Margo’s performance inside the hansom cab, weeping distraughtly and leaning against Shahdi Feroz, left Mr. Shannon clearing his throat in sympathy. Maeve Shannon stepped up onto the running board and leaned in to put a comforting hand on Margo’s shoulder, said something too low for Malcolm to hear, at which Margo nodded and replied, “Thank you, Miss Shannon. Thank you…”

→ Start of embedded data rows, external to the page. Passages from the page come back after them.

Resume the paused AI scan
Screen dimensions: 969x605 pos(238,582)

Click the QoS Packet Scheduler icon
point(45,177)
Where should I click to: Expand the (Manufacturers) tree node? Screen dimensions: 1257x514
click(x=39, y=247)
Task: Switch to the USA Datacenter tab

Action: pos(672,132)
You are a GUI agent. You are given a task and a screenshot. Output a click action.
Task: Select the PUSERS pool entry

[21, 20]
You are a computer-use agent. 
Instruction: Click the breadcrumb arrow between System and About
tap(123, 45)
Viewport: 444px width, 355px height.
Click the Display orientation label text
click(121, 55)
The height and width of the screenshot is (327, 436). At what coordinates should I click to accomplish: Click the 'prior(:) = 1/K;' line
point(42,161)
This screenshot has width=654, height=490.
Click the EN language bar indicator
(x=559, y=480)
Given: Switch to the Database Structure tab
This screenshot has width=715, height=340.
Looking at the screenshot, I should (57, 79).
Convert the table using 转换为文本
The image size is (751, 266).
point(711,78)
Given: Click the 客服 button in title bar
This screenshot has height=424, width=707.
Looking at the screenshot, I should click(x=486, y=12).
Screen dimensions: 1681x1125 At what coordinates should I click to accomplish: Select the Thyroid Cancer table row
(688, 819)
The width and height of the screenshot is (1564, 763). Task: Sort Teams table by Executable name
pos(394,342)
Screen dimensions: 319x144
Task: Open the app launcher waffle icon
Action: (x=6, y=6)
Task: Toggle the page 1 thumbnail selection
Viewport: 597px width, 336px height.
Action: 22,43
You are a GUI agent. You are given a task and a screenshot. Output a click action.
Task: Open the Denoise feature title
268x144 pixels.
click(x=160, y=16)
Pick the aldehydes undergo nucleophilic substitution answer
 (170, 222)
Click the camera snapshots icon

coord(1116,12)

“I’m that sorry, I am, miss, but I’m sure it’ll come right.” Maeve smiled at Margo, then stepped back down to the pavement and called her dog to heel. Malcolm handed over Mr. Shannon’s fee for the night’s work and a bonus for Maeve’s unexpected sympathy to Margo, which he felt deserved recognition of some kind. The Shannons might be accustomed to the harshness of life in Whitechapel, where they kept their inquiry agency, but they were good and decent people, nonetheless. The inquiry agent and his granddaughter wished him luck and hurried off into the downpour with Alfie trotting between them, seeking shelter from the rising storm. Malcolm sighed heavily, then secured a cab of his own to follow Margo and Shahdi Feroz back to Spaldergate, and settled down for a clattering ride through night-shrouded streets. Stoddard, riding silently beside him, was grim in the actinic glare of lightning bolts streaking through London’s night sky.

Somewhere out there, Benny Catlin was known, to someone.

Malcolm intended finding that someone. All it required was a bit of luck added to the hard work ahead. In the swaying darkness of the hansom, Malcolm grimaced. This was not a good time for reminding himself that before Margo had come into his life, Malcolm’s luck had run to the notoriously bad. Malcolm Moore was not a superstitious man by nature, but he couldn’t quite shake the feeling that on this particular hunt, luck just might not be with him.

He could only pray that it had been with Benny Catlin.

If not, they might yet locate him in a morgue.